→ **Exercise prompt**: Please return all the records exactly, with nothing left out.

→ **Stored data**:
————————
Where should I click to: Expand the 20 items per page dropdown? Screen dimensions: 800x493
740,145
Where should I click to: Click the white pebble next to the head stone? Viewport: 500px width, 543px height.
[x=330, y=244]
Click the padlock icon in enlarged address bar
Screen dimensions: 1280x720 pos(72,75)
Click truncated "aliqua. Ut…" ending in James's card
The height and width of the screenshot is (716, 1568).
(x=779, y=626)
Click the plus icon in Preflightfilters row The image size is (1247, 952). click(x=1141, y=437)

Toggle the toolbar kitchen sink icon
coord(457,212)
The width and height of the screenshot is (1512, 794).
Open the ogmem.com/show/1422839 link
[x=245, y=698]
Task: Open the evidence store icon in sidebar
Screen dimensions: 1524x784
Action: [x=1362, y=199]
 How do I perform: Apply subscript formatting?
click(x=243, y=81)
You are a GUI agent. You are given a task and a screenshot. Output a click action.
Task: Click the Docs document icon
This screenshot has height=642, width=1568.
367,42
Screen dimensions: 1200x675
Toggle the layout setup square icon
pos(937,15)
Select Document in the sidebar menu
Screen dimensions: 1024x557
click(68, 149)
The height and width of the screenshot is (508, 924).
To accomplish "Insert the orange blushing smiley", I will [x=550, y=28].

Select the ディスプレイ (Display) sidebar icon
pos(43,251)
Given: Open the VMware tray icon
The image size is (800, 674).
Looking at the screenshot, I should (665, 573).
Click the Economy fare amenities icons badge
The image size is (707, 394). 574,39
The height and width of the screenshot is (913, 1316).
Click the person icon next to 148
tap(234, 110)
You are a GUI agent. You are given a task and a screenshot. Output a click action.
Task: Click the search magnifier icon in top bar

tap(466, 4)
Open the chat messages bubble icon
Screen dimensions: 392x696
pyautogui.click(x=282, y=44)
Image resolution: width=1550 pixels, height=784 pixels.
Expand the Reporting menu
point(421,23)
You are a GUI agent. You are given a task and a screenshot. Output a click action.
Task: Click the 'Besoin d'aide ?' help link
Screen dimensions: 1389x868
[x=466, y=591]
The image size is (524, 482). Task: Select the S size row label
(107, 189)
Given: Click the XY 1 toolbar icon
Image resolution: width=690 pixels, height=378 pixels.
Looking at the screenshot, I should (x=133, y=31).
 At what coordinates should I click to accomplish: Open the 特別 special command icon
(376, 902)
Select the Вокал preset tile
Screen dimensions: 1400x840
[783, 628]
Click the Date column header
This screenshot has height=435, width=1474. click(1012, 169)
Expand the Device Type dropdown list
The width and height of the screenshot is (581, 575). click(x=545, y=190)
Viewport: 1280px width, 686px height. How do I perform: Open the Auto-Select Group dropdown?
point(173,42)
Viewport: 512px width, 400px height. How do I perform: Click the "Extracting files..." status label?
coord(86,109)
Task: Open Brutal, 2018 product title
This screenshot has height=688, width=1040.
————————
→ **Task result**:
Where should I click to: Expand the 20 items per page dropdown? Screen dimensions: 800x493
740,145
Where should I click to: Click the white pebble next to the head stone? Viewport: 500px width, 543px height.
[x=330, y=244]
Click the padlock icon in enlarged address bar
Screen dimensions: 1280x720 pos(72,75)
Click truncated "aliqua. Ut…" ending in James's card
The height and width of the screenshot is (716, 1568).
(x=779, y=626)
Click the plus icon in Preflightfilters row The image size is (1247, 952). click(x=1141, y=437)

Toggle the toolbar kitchen sink icon
coord(457,212)
The width and height of the screenshot is (1512, 794).
Open the ogmem.com/show/1422839 link
[x=245, y=698]
Task: Open the evidence store icon in sidebar
Screen dimensions: 1524x784
Action: [x=1362, y=199]
 How do I perform: Apply subscript formatting?
click(x=243, y=81)
You are a GUI agent. You are given a task and a screenshot. Output a click action.
Task: Click the Docs document icon
This screenshot has height=642, width=1568.
367,42
Screen dimensions: 1200x675
Toggle the layout setup square icon
pos(937,15)
Select Document in the sidebar menu
Screen dimensions: 1024x557
click(68, 149)
The height and width of the screenshot is (508, 924).
To accomplish "Insert the orange blushing smiley", I will [x=550, y=28].

Select the ディスプレイ (Display) sidebar icon
pos(43,251)
Given: Open the VMware tray icon
The image size is (800, 674).
Looking at the screenshot, I should (665, 573).
Click the Economy fare amenities icons badge
The image size is (707, 394). 574,39
The height and width of the screenshot is (913, 1316).
Click the person icon next to 148
tap(234, 110)
You are a GUI agent. You are given a task and a screenshot. Output a click action.
Task: Click the search magnifier icon in top bar

tap(466, 4)
Open the chat messages bubble icon
Screen dimensions: 392x696
pyautogui.click(x=282, y=44)
Image resolution: width=1550 pixels, height=784 pixels.
Expand the Reporting menu
point(421,23)
You are a GUI agent. You are given a task and a screenshot. Output a click action.
Task: Click the 'Besoin d'aide ?' help link
Screen dimensions: 1389x868
[x=466, y=591]
The image size is (524, 482). Task: Select the S size row label
(107, 189)
Given: Click the XY 1 toolbar icon
Image resolution: width=690 pixels, height=378 pixels.
Looking at the screenshot, I should (x=133, y=31).
 At what coordinates should I click to accomplish: Open the 特別 special command icon
(376, 902)
Select the Вокал preset tile
Screen dimensions: 1400x840
[783, 628]
Click the Date column header
This screenshot has height=435, width=1474. click(1012, 169)
Expand the Device Type dropdown list
The width and height of the screenshot is (581, 575). click(x=545, y=190)
Viewport: 1280px width, 686px height. How do I perform: Open the Auto-Select Group dropdown?
point(173,42)
Viewport: 512px width, 400px height. How do I perform: Click the "Extracting files..." status label?
coord(86,109)
Task: Open Brutal, 2018 product title
This screenshot has height=688, width=1040.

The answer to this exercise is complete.